Notes on the current state of DAST tooling in automated delivery pipelines

DAST (Dynamic Application Security Testing) tools analyze running applications in order to identify common vulnerabilities. They generally learn the normal interaction patterns by observing the application in use, alert on any vulnerabilities they can detect through regular usage (passive scan) and then replay traffic modified to attempt a variety of attacks (active scan).

For web applications, two common DAST tools are Burp Suite (commercial, by PortSwigger) and Zed Attack Proxy, or ZAP (open source, an OWASP project).

Both of these tools have been designed primarily to augment manual testing, but also provide API's that could allow integration into an automated delivery pipeline.

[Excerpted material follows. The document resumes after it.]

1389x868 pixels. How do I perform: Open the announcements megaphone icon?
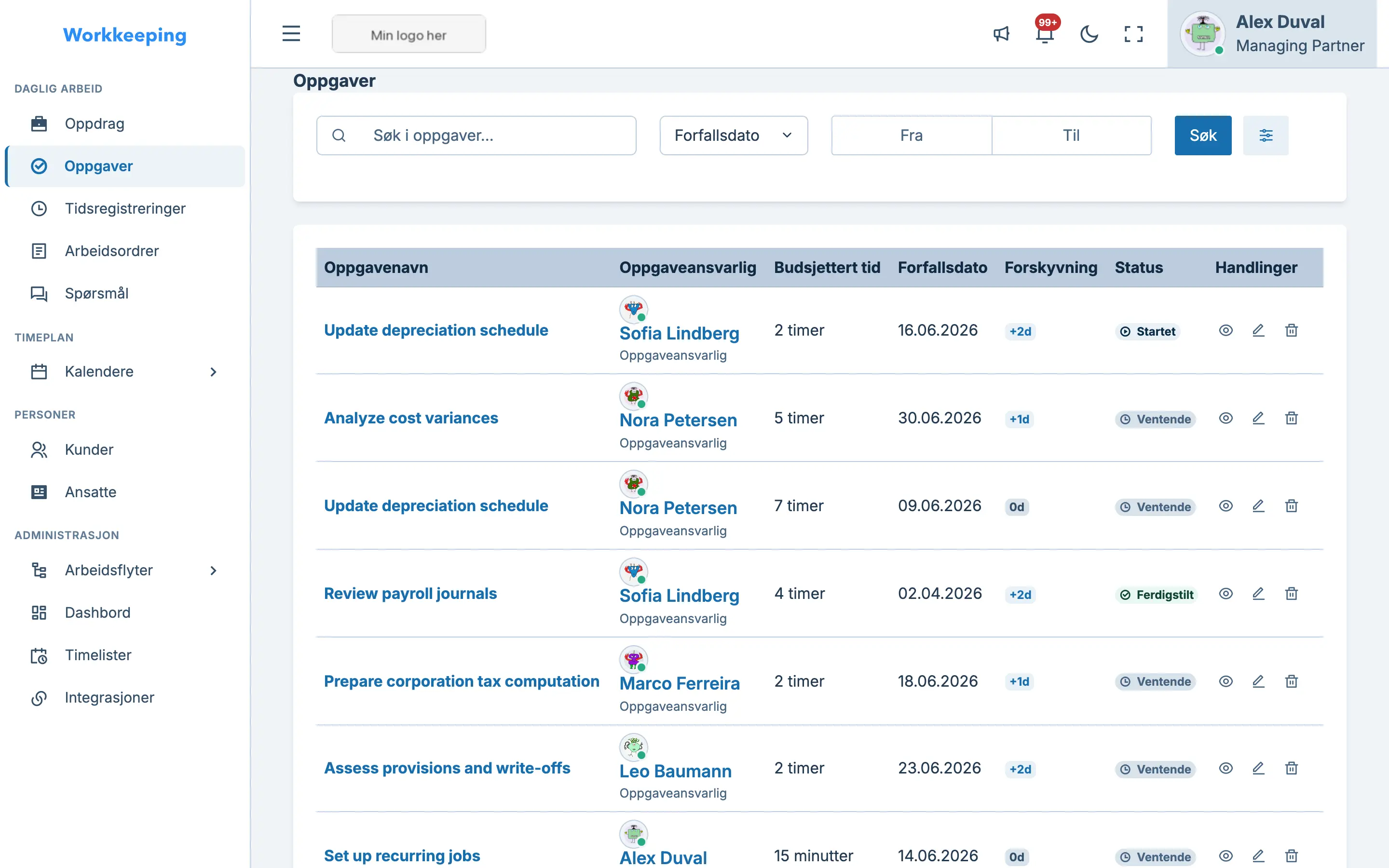1001,34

It's becoming common to talk about doing this as a way that delivery teams can take more responsibility for application security, so I took a look at how practical it currently is to use these tools in an automated way. While it is definitely possible, there were a number of challenges that we need to overcome before recommending this as a solid strategy for all or most delivery teams.

Basic Setup

The general idea is to:

Run functional/end-to-end/feature tests through the http proxy provided by Burp/ZAP
Trigger an active scan through the Burp/ZAP API
Export the report as a build artifact in HTML and XML

ZAP includes an http api in the default distribution. I checked the 'disable api key' setting in the GUI for the assessment. It's looks quite complete.

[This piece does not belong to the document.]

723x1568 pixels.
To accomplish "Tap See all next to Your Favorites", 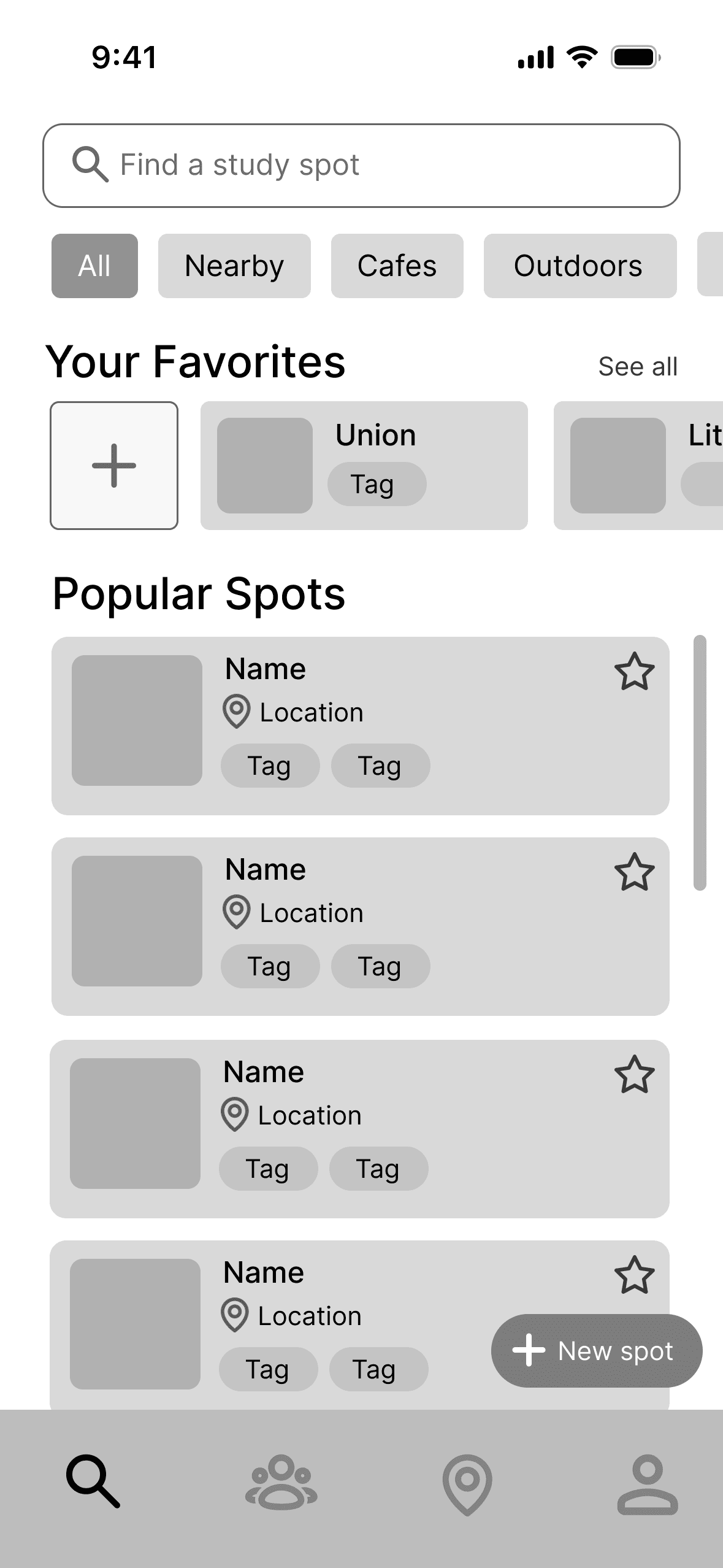I will pyautogui.click(x=638, y=366).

Burp Suite does not include an http api by default, but some people at vmware wrote burp-rest-api that implements one. It's a well designed RESTy api (especially compared to ZAPs which consists of all GETs) but is less complete.

Both ZAP and Burp can be ran in headless mode. They can also be ran in GUI mode while still exposing the API. I found this useful while debugging the setup as the results of the API calls (in the sitemap, scan queue, scope, etc) are immediatly visible.

In Process Tests

The rails application I used for this assessment has a healthy suite of Capybara tests which start the entire app (connected to a test sqlite database) and step through a number of user journeys. But, in order to speed up the tests, they run in process using Capybara's default RackTest driver, which makes it impossible to send test traffic through an http proxy.

To work around this, I switched the driver to the selenium driver. However, this broke test isolation as database transaction rollbacks had been used to keep data from each test separate (quite common for in process tests). I had to switch from transaction isolation to using truncation with DatabaseCleaner. This worked for some of the tests, but caused others to fail.

Lesson: if the application doesn't have a functional test suite that runs out of process, a decent amount of work could be required to send traffic through a proxy.

Test Specific Data

The test app, like most I have seen, uses a separate data set for each test. This means that if we try to run an active scan after running an entire test suite, most attacks will fail because they are acting on data that no longer exists.

Instead, for my first pass, I created a new session before each test and ran the active scan after each test, before clearing the database. Surprisingly, burp-rest-api doesn't include a resource for this, but someone did submit a pr which was closed unmerged due to relying on a deprecated method. I decided to merge the pr and build locally so that I could continue the assessment. ZAP includes an api method to reset the session out of the box.

This worked, but meant that I had to export a separate report for each test. Besides resulting in lots of files, this also meant that zap/burp could not collapse multiple instances of the same vulnerability.

Proof of concept code for rails/rspec/capybara: zap, burp

Outstanding question: Is it possible to delete the site node or context between tests (and perhaps avoid multiple reports) instead of creating an entirely new session?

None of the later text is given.